Vincent Johannes Rudolf Claase, better known by his stage name Vinzzent, is a Dutch singer-songwriter.

==Biography==
Vinzzent was born in Winterswijk to a Dutch mother and an Indonesian father. He spent his early life growing up in Enschede and The Hague before settling down in Oosterhout. Vinzzent's father organized many events with pop and rock bands, exposing him to these genres early in life.

Vinzzent trained as a studio technician and began working with several Dutch artists. One of these artists, Rob de Nijs, gave Vinzzent his singing debut during his jubileum concert at the Royal Theatre Carré.

Vinzzent has one son, Vince Claase.

==Career==
Vinzzent released his debut album Een zomer lang verliefd in 2007. In 2010, Vinzzent released his most successful single called Dromendans. Dromendans is a cover of Bloubergstrand se sonsak by Kurt Darren. Dromendans ultimately reached 7th place on the Single Top 100.

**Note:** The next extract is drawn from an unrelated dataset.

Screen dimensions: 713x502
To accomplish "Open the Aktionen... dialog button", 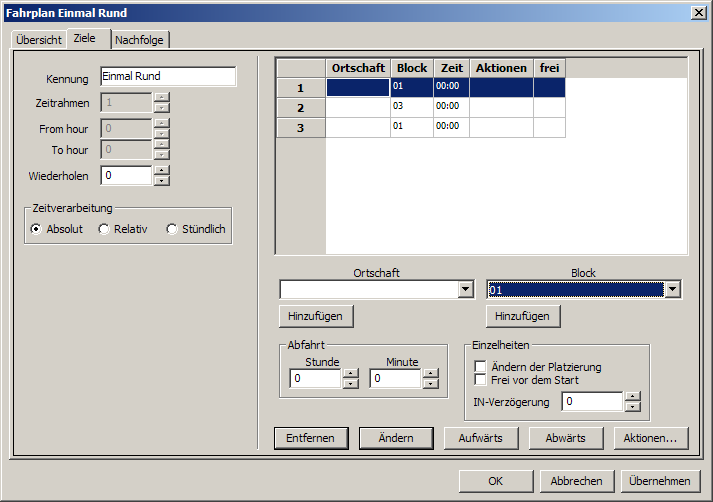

In 2010, Vinzzent participated in the Dutch National Songfestival to decide who would represent the Netherlands in that year's Eurovision. While Vinzzent received the popular vote, the professional jury did not vote for him. In the end, Sieneke was sent instead. Vinzzent did serve as one of the jurors.

==Name origin==
Vinzzent's pseudonym is an effort by Vincent Claase to sing under his own name, while also being able to be easily found on the World Wide Web. The unique double z in his name makes him easily distinguishable from other singers named Vincent.